3. Go cross platform
This may be a controversial viewpoint, but in an era in which loyalty to hardware products it at an all-time low, Apple continues to write great software to sell its excellent hardware, available only on its on hardware. It is clearly working well, for a billion reasons a quarter. But isn't it possible that Apple is in danger of missing a boat?
Steve Jobs himself talked about the 'Post PC' world, and it is true to say that in a connected world we use multiple software and services wherever we are, rather than going to a single PC to get stuff done. Apple has good software, and okay services. But only some of them are available on products other than Apple's own. In time this might start to hurt Apple.
It's great that we can use Windows on our Macs, but wouldn't it also be good to be able to use OS X apps on other devices? No? Just me?
One of Microsoft's most profitable products is Office for Mac. And that's a lesson Apple could learn. (See also: Microsoft Excel vs Apple Numbers for iOS review.)
4. Rule the enterprise
Apple is making smart moves in this area, as it knows it has to. The collaboration with IBM could yet yield huge dividends, because even in the world of BYOD enterprise is tech is where the money is. But keep an eye on Microsoft. Windows Phones don't need to be as good as iPhones to win the enterprise, they only need to be less terrible than BlackBerries. And Microsoft currently has the enterprise sewn up (with its biggest competition coming from Google). (See also: Microsoft Surface Pro 3 vs iPad Air comparison.)
Apple has been on top for so long that it can come over a little smug. Not even the best creative companies can be the best at everything. To a large extend Apple avoids these problems by doing only what it does well. But sometimes it gets into choppy waters when it enters new categories. (See: iCloud / iBooks.)
Microsoft is much more open. Slaggy even. Almost always Apple is on the right side of this argument, and when it isn't it usually just buys up a rival. But sometimes, just sometimes, it wouldn't hurt to be a little more collaborative. (See also: Microsoft OneDrive review.)
6. Try things. Try crazy things
We live in strange times. Apple makes sensible, iterative decisions that continue to shore up a lucrative consumer business in the most wealthy western markets. Microsoft shoots for the moon and makes bonkers products. Some of them work (Xbox One), most of them are awful (Windows 8).
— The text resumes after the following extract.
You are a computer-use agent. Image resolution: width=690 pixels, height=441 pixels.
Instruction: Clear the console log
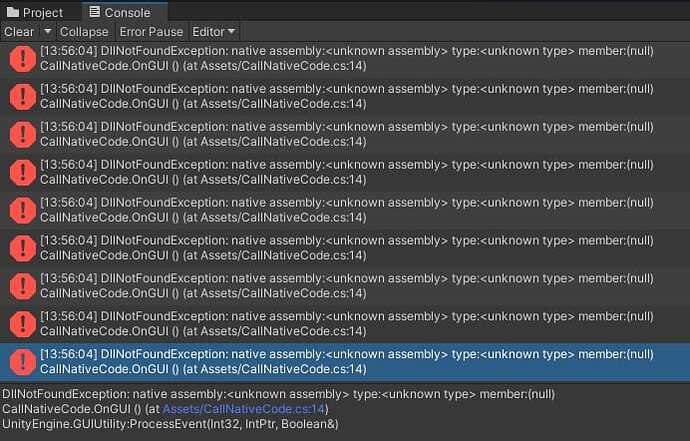[19, 32]
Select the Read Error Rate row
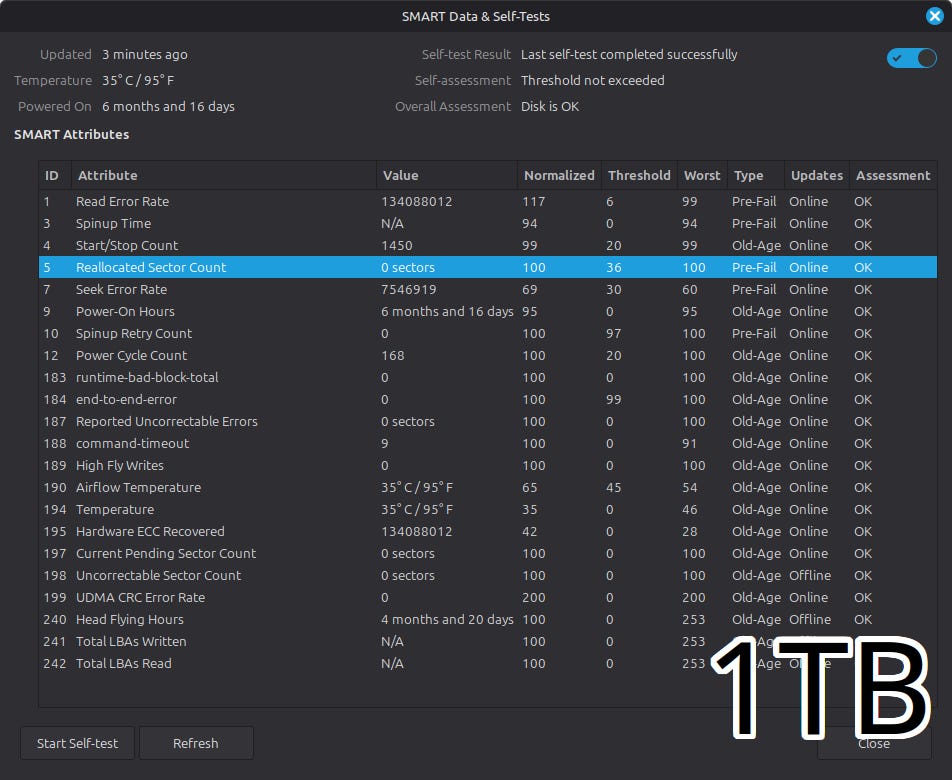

In this scenario you would much rather be Apple, but post-Steve Jobs Apple must guard against complacency and going stale. The flip-flopping over smartphone- and tablet sizes was probably wise in the end, but it did speak to a creative company that is more risk averse than before. More content to follow others success rather than start with a blank sheet and design things people will love.
Apple will continue to kill Microsoft. But it wouldn't hurt to take some risks from time to time.
Again: this is weird. But under Satya Nadella Microsoft has become humble. It admits defeat. It says sorry, when it is required to. When its products are bad, it acknowledges as much and says so.
This is rarely a good thing. Apple's single-minded sense of mission is one of its strongest points. But sometimes your strength can be your weakness. And just occasionally Apple could learn to say sorry.